|
|
pyramid of cupcakes Saturday, March 15 2008
Nancy, of Ray and Nancy, was having her birthday Upstate this weekend. She, Ray, her sister, brother-in-law, and a friend had rented a house near Saugerties for the weekend, and tonight we met them for dinner at the Garden Café in Woodstock. Gretchen had baked a pyramid of cupcakes that had collapsed irreparably in transit, but they were still perfectly edible and it was still possible to shoo some (though not much) of the entropy away.
Penny and David showed up, two bottles of wine were drunk and we all chipped in to buy more (it was the first time since Charlottesville that I'd been at a situation where an alcohol run was funded entirely by the contribution spare singles from numerous separate wallets).

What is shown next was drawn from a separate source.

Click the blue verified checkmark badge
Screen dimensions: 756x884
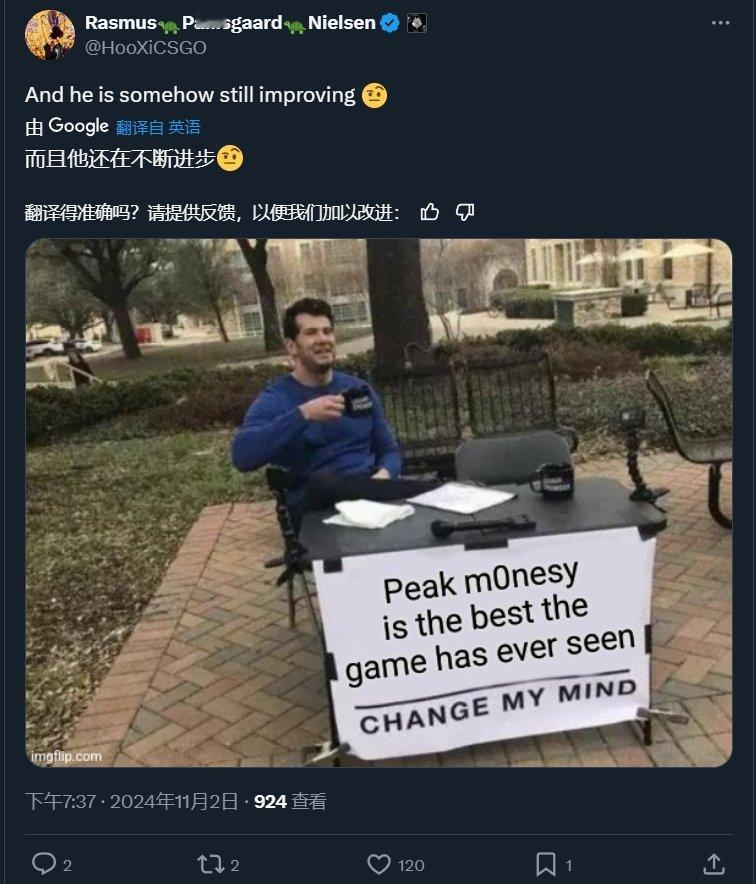tap(390, 23)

Penny told me about an entirely theoretical survival class she and David had attended this afternoon at Mohonk. Among other things, today she was introduced to the idea of a survival kit that will fit entirely within a mint tin.

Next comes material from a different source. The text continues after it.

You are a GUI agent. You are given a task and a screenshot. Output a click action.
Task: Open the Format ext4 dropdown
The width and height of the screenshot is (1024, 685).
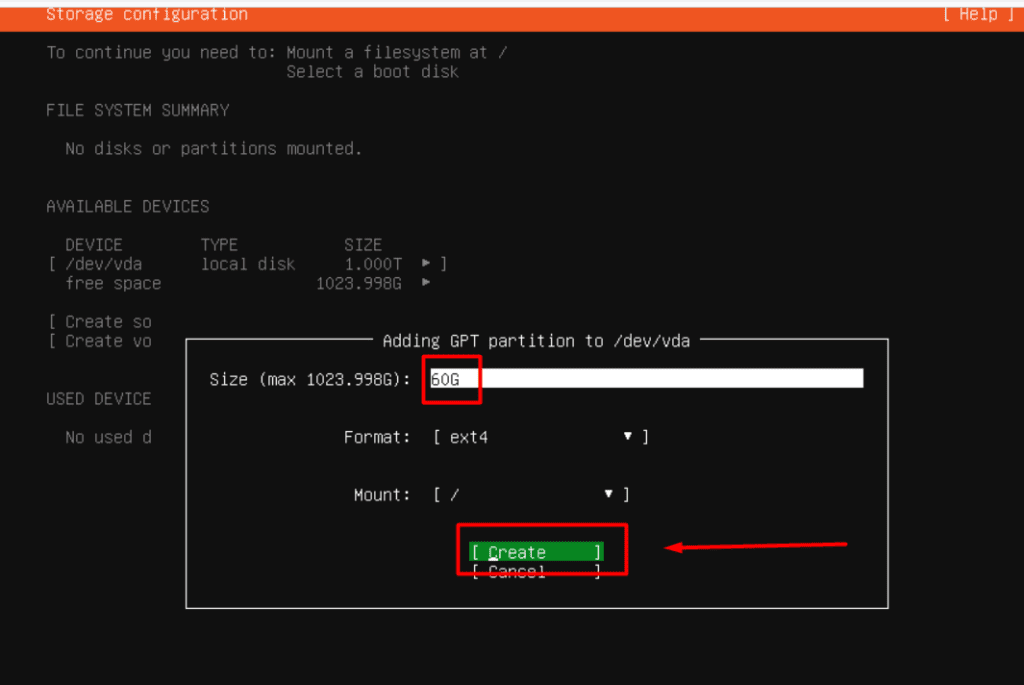pos(540,437)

And then I overheard Jill, the one person at our table who I didn't know very well, explaining to someone at our table that she used to be the "sex editor" for (and at this point I assumed she was going to mention some magazine or perhaps a hip website) "College Club." That's right, she used to be an editor for that doomed dot com I worked for back when I lived in San Diego. I was taken aback how casually she'd mentioned it; usually when I utter the phrase "College Club," I'm careful to give the impression that I'm embarrassed to have had anything to do with anything with such a ridiculous name, and that's even before going on to explain that the place was run like Jonestown.
Jill had actually taken the job several months after I'd been fired, well after the volatile Michæl Pousti was ousted and College Club's IPO dreams fizzled out. Jill did, however, know a number of people I'd worked with, particularly John Styn, "Sherms," Bennett, and of course Al Smith. She characterized her time at College Club (and in San Diego generally) as "great." This was because, unlike most at College Club, she had never expected College Club to go public and make her a zillionaire. She'd come to College Club as part of its acquisition of Student Advantage, a vanquished competitor from the early years of the college-oriented web portal showdown.

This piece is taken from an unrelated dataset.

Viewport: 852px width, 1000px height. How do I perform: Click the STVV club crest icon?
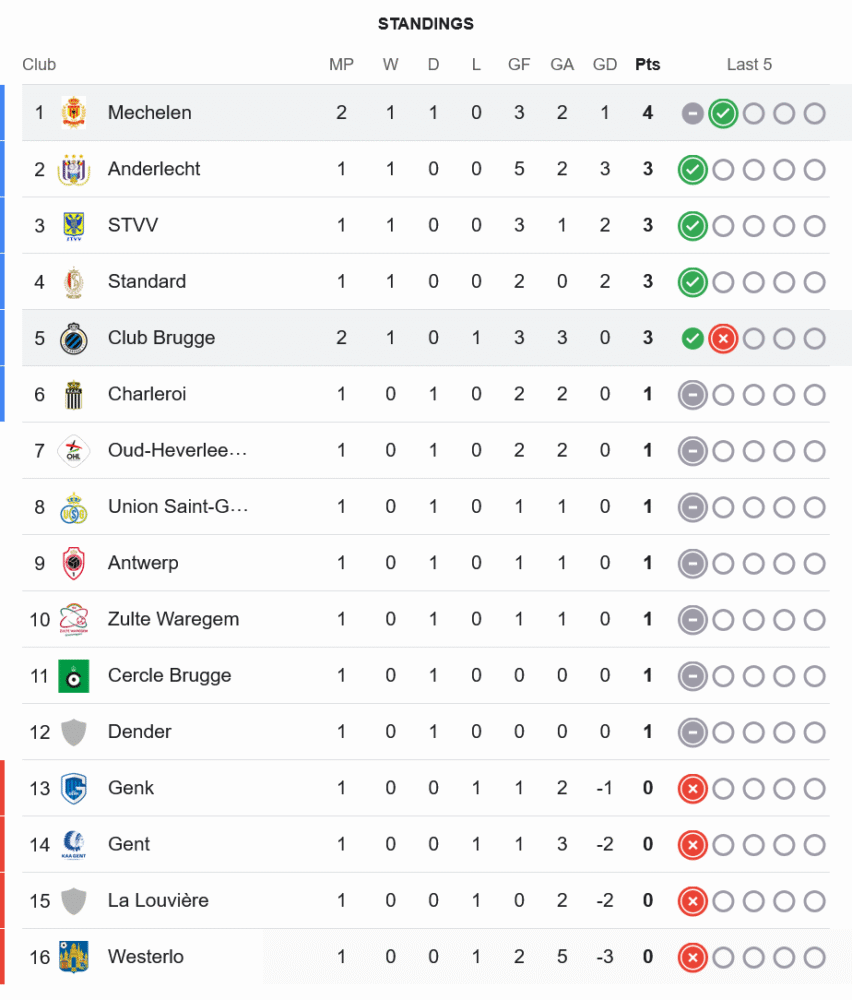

Back at the house I hooked up my new wood stove pedestal wiring to the electrical connections available in the basement ceiling fan which I'd reached through my various floor perforations. But when I flipped on the circuit breaker it triggered immediately, indicating a short somewhere. After much testing I found what the problem was. There were no neutrals available in the ceiling fan's electrical box! But there was an always-on hot wire, a ground, and two switched neutrals that were part of a circuit allowing the fan (and light) to be controlled from two different SPDT switches. (For some reason whoever did the wiring in our house decided to switch neutrals, not hot wires. This means that light sockets are always hot, even if the switches controlling them are off.) I decided that the only solution to this problem was to scrap the dual-switching arrangement so I could use one of the wires as an unswitched neutral, thereby providing a neutral to my outlets in the room above. Doing this would liberate a few additional wires, and I'd have enough to provide separate switches for the fan and the light (and be able to abandon the white-fobbed pullchains, which have always struck me as just a wee bit white trash).